I love news and information! I read the Wall Street Journal, the New York Times, and my local paper religiously. I am that mom who listened to National Public Radio in the car so much that my children often hummed the theme song for Morning Edition as I dropped them off for school and casually said good-bye to me and their Uncle Bob (Bob Edwards, former Morning Edition host). It was not until my children had vacated the nest, that I had the luxury of being able to watch the PBS News Hour regularly. And I was lucky enough to begin watching when two amazing journalists hosted the program, Gwen Ifill and Judy Woodruff. Gwen died in 2016 and I have been so grateful to Judy for continuing on solo after the loss of her colleague and friend.
Judy Woodruff has always been an amazing journalist because she notices us humans and our behaviors and is willing to invite us into a conversation about who we are and what we are doing. When I sat down on March 13th to watch the PBS News Hour, I was disheartened and sad as so many things were showing up along with COVID-19. I heard fear converted to suspicion and xenophobic comments towards people of Asian Heritage. I saw some of the unkindness in the world as a neighbor rushed past and let me know how pleased they were to get all of the remaining paper towels at our neighborhood grocery store. Judy went through the entire newscast delivering the news (much of it frightening) with her usual professionalism. Then she got to the end. She shifted in her seat and she looked calmly into the camera and noted how many humans were being kind and caring for others in this time of anxiety and worry. Then she finished with these words:
Some of us are acting in ways that could unintentionally end up hurting others. Grocery store and pharmacy shelves that were piled high with toilet paper, Kleenex, and paper towels are now empty. Several days ago people started running and buying all the hand sanitizer and disinfecting wipes they could. It's understandable we want to keep ourselves and our families safe. But it also worth remembering that this is a time for the lucky healthy ones to think of others. Maybe there is an elderly couple who didn't get to the store as early as they wanted. Perhaps someone with a disability or a weakened immune system could not get there at all. This is a moment for Americans to show our best qualities. We are going to work our way through this let's keep others who may not be as strong and resilient as we are in mind, too.
With her elegant manner and curated words, Judy Woodruff asked us all to do better; to think beyond ourselves. Judy's comments inspired this question:
WHAT ARE YOU DOING FOR HUMANITY?
In schools, educators know the importance of offering students authentic real-world opportunities to be additive. What if we transform a time of fear and anxiety into a time of empowerment and change making? Okay, I know someone out there is saying yeah right!?! How am I going to do that while planning for digital learning and taking care of all the people I hold dear? I hear you and let's try anyway (isn't that what we encourage children to do?). During our time away from our schools, l I will post authentic and relevant questions that we can offer to our pre-K through 12th grade children. I can't wait to see what we all learn.
Here's are the first two questions:
Stopping the Spread
What could you make to support the efforts to curb the transmission of COVID-19? Share your ideas on this board.
Start with this comic that offers the facts about how to stop the virus from spreading.

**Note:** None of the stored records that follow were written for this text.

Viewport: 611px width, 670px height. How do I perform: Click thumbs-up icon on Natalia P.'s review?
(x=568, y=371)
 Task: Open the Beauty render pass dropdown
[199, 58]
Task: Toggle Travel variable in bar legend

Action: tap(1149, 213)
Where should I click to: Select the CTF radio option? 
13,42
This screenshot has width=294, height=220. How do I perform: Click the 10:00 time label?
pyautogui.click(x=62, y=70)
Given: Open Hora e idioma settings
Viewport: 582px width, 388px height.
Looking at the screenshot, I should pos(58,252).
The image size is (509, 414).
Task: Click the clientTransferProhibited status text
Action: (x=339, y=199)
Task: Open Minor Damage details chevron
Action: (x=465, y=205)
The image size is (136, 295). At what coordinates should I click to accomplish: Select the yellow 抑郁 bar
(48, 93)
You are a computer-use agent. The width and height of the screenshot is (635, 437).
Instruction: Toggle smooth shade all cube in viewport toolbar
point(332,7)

Need some more inspiration? Here are some things that other people have made:
Beto Fernandez and Paco Conde, founders of Activista, used their art skills to create 6 Feet Covers as a reminder to stay six feet apart to reduce the chances of potentially sharing COVID-19 with other people.
Ugandan pop star and politician Robert Kyagulanyi Ssentamu collaborated with Nubian Li to create this song to educate people about COVID-19 and how to prevent it.

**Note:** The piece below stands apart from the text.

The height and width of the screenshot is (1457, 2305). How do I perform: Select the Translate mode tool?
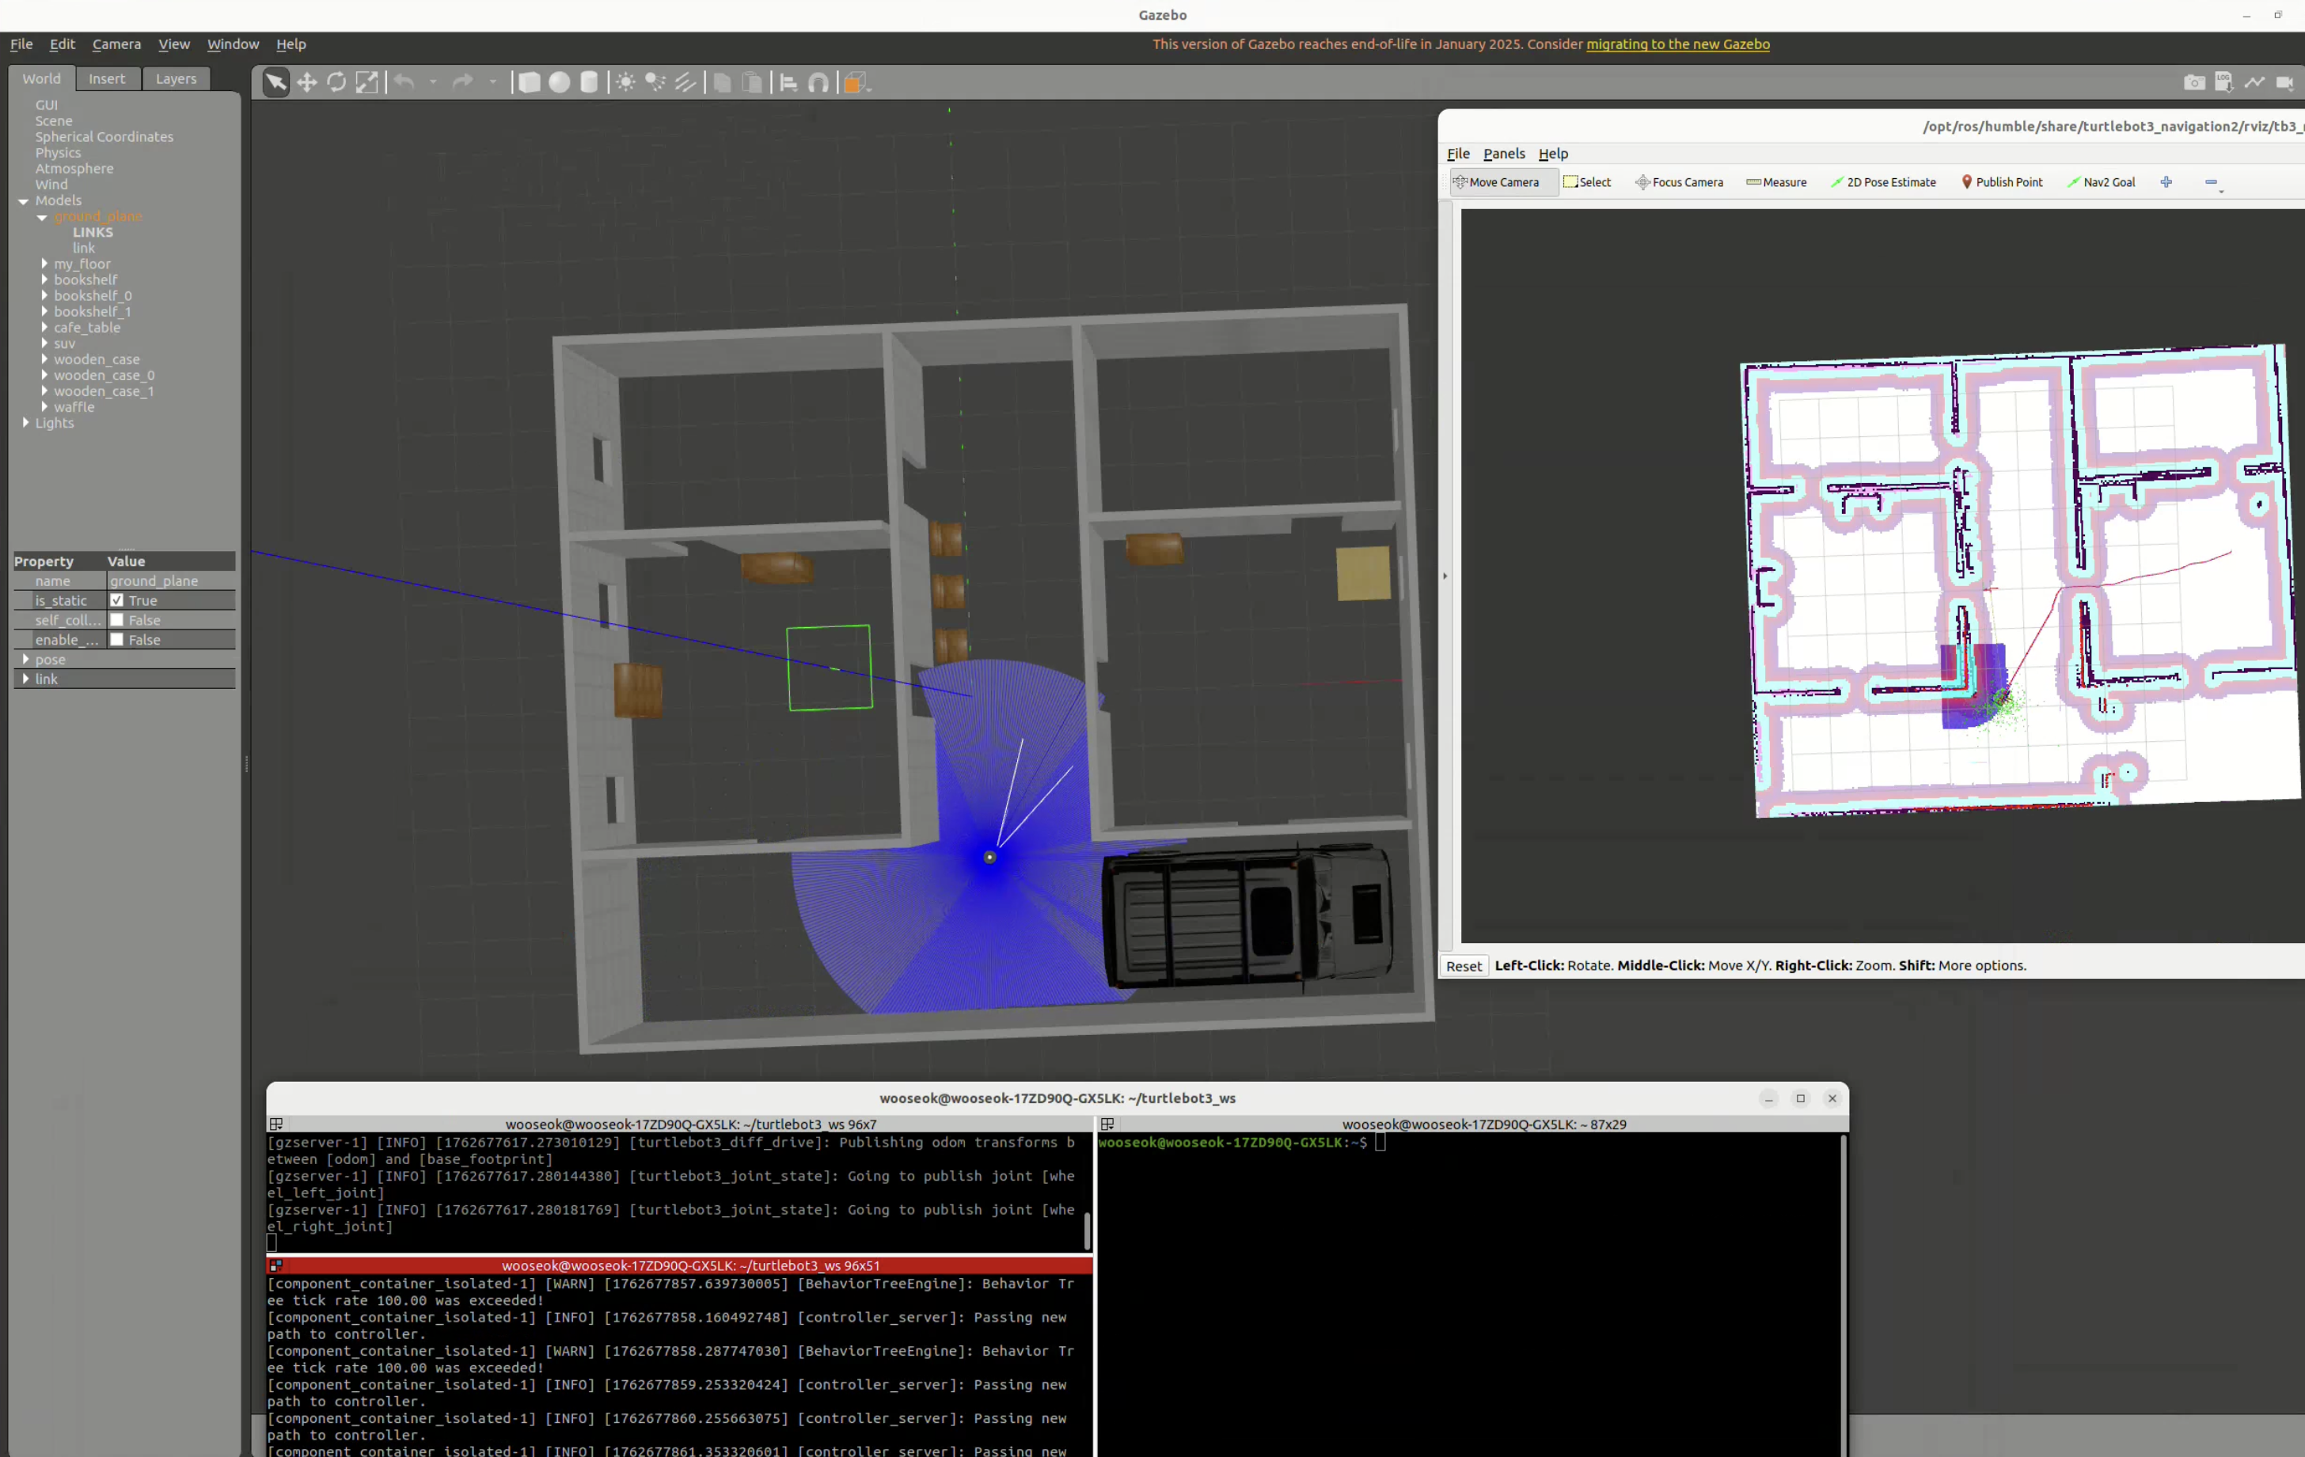tap(306, 82)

Folks with sewing skills are using those skills to create masks for people working in hospitals. Find the story of these creators here.

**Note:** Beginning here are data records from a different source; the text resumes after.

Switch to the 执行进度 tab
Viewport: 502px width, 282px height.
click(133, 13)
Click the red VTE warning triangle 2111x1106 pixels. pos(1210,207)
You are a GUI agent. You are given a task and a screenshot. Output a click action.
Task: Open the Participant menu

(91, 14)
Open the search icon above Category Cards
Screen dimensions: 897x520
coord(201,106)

My thanks to Ellen McGirt for her inspiring newsletter, Race Ahead. The first two examples come from her March 26th compilation.
Creating and Cultivating Community
Many people describe their school community as a "strong" community where all are welcomed and have a sense of belonging. In this interview three students of Asian heritage outline what they are seeing and hearing in their school community.
How will you respond to social media posts and conversations with your peers in ways that support all students feeling like they are part of your school community? Share your creative thoughts here.